- Emissoras públicas querem desligar o Freeview em 2034
- Isto poderia deixar até 2 milhões de lares sem a sua principal fonte de TV
- Um relatório da Sky propõe ajudar a expandir o acesso digital para aliviar problemas
O Freeview corre o risco de ser encerrado na próxima década e há grandes preocupações de que o seu corte conduza a aumentos de custos, problemas de fiabilidade e possa deixar 1,8 milhões de lares abandonados, a menos que as coisas mudem.
Propriedade conjunta da BBC, ITV, Channel 4 e Channel 5, o Freeview é um serviço de televisão digital terrestre (TDT) que envia mais de 100 canais de TV e estações de rádio para residências, desde que tenham uma antena de TV e uma TV com sintonizador embutido. Você também precisará de uma licença de TV.
No entanto, estas emissoras estão a considerar desligar o serviço. Os argumentos para abandonar o Freeview são que a maioria dos telespectadores transmite programas pela Internet e, portanto, não vale a pena investir na atualização e manutenção de um serviço antigo que a maioria das pessoas não usa.
Tal como explicaram num relatório do Ofcom de Julho do ano passado, em breve chegaremos a um “ponto de inflexão em que o suporte à TDT na sua forma actual já não será comercialmente viável”.
Um desligamento provavelmente aconteceria por volta de 2034, pois é quando os contratos com a operadora de rede Arqiva estarão para renovação. Prevê-se também que, nessa altura, menos de dois milhões de lares dependeriam do Freeview como principal fonte de televisão.
A alternativa seria uma solução baseada em TV pela Internet por meio de aplicativos de streaming ou serviços como Sky e Virgin TV.
No entanto, aqueles que argumentam contra o desligamento apontaram que pacotes confiáveis de Internet ou TV paga não são gratuitos – criando um fardo de custos maior para as pessoas que dependem do Freeview. Há também receios sobre o quão dependentes somos da Internet – um serviço que nem sempre é confiável – e que os aplicativos e recursos da smart TV não são tão fáceis de entender para as pessoas mais velhas (que constituem grande parte do público mais dependente do Freeview).
Além do mais, um relatório do Departamento de Cultura, Mídia e Esporte estima que 1,8 milhão de residências dependerão do Freeview em 2035, das quais 700.000 não deverão ter uma conexão à Internet que possam usar para sistemas alternativos.
Preso no passado
Uma solução alternativa para isto, que não seja simplesmente aderir ao modelo TDT da Freeview, seria concentrar-se na melhoria da infra-estrutura da Internet para torná-la mais fiável e acessível – e não apenas para a televisão, a Internet é uma parte essencial da vida moderna, e haveria um enorme benefício público em garantir que a Internet fiável de alta velocidade esteja tão disponível como outros serviços básicos como água, electricidade e gás.

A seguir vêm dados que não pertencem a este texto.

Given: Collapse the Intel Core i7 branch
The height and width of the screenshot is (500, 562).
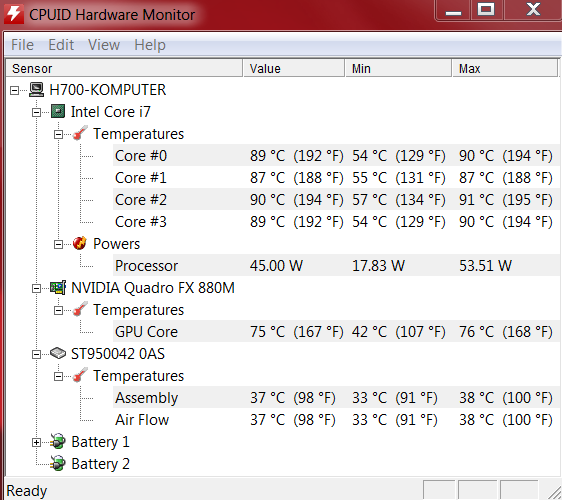Looking at the screenshot, I should click(x=36, y=113).
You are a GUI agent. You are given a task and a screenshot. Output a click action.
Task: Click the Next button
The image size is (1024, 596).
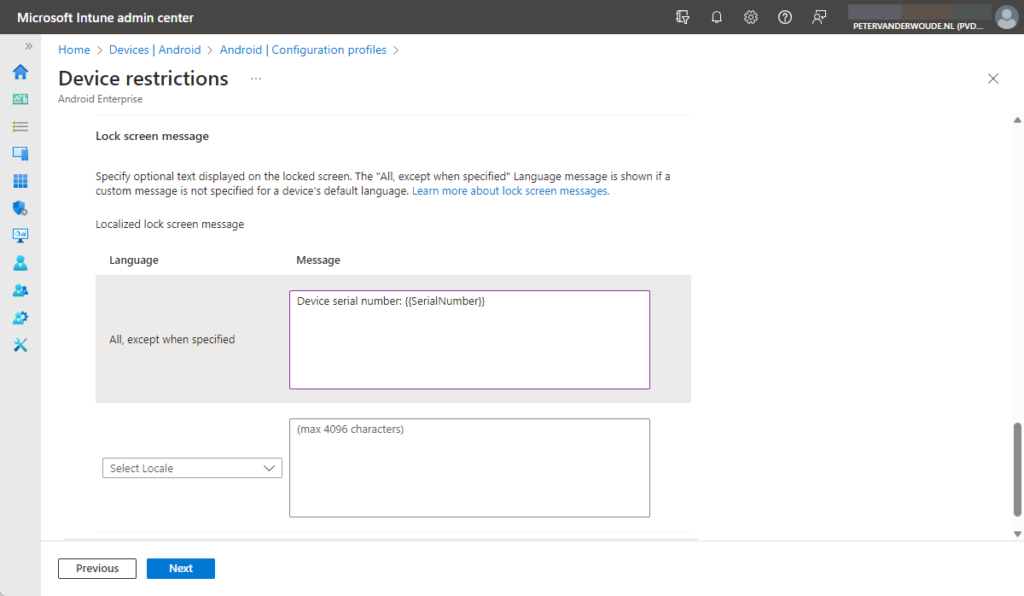(180, 568)
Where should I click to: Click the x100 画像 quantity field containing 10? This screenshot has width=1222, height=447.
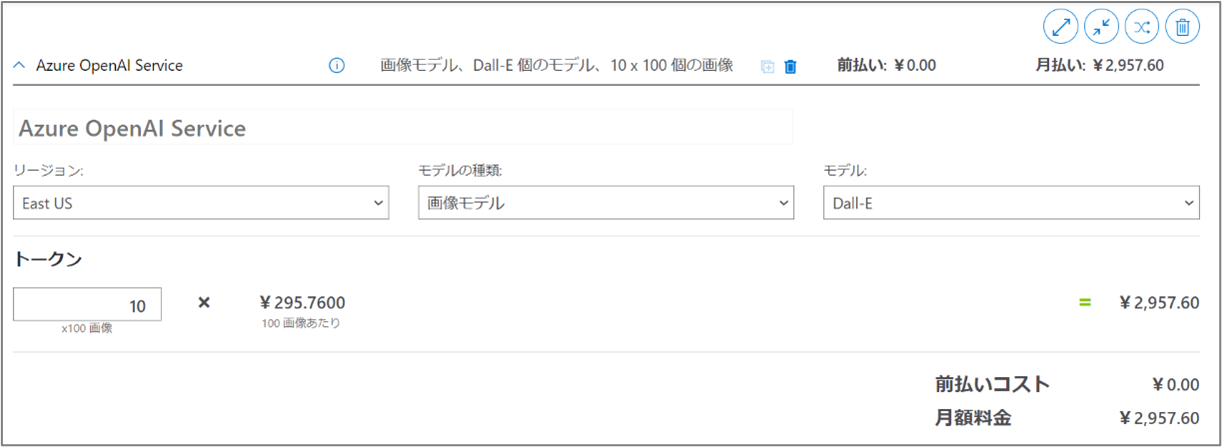tap(88, 305)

Seria uma utilização muito melhor dos fundos públicos do que manter um serviço do qual uma fracção da população depende.
Poderíamos também instituir um plano muito semelhante à campanha de sucesso que ajuda a fazer a transição das pessoas da TV analógica para a digital – fazendo uma mudança que parecia igualmente assustadora para esta mudança, relativamente contínua.
Além de simplesmente ajudar as pessoas a entender melhor o novo sistema, também poderíamos introduzir regras de fabricação de TV, como dizer que todas as telas inteligentes precisam ter o Freeview Play pré-instalado (a versão do serviço de streaming sob demanda do Freeview) e um botão de acesso instantâneo no controle remoto no Reino Unido.

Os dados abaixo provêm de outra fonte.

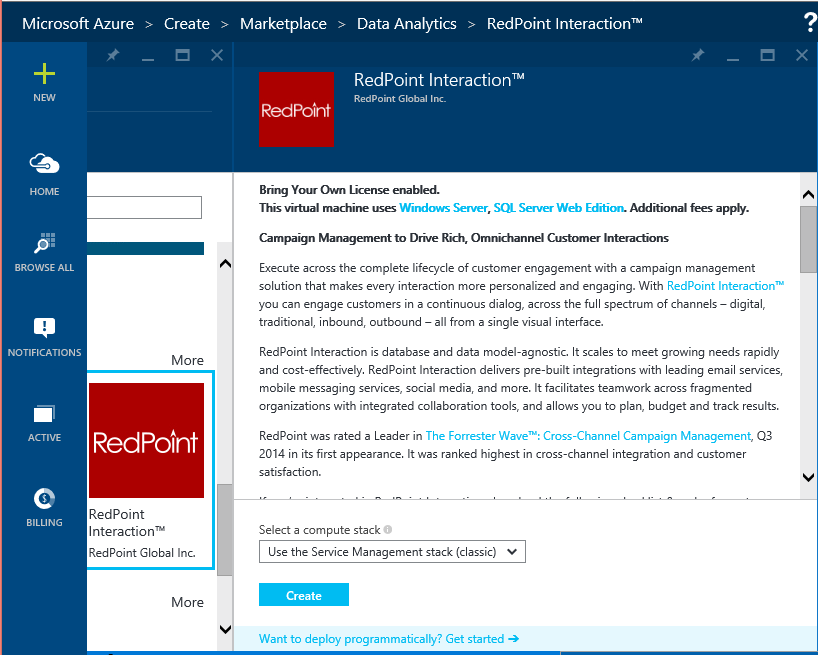Viewport: 818px width, 655px height.
Task: Pin the RedPoint Interaction blade
Action: tap(700, 56)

Sky publicou um relatório sugerindo que a tomada de medidas proativas poderia reduzir para mais de metade o número de famílias deixadas para trás quando o Freeview for desligado (deixando apenas 330.000 até 2034).
Por enquanto, nenhuma decisão foi tomada e, dado que a data mais próxima para o desligamento é 2034, não há grande pressa para tomar uma decisão final. No entanto, adotar uma abordagem voltada para o futuro, em vez de desperdiçar investimentos em tecnologia desatualizada, provavelmente não será a decisão errada no longo prazo, mas teremos que esperar e ver o que será decidido.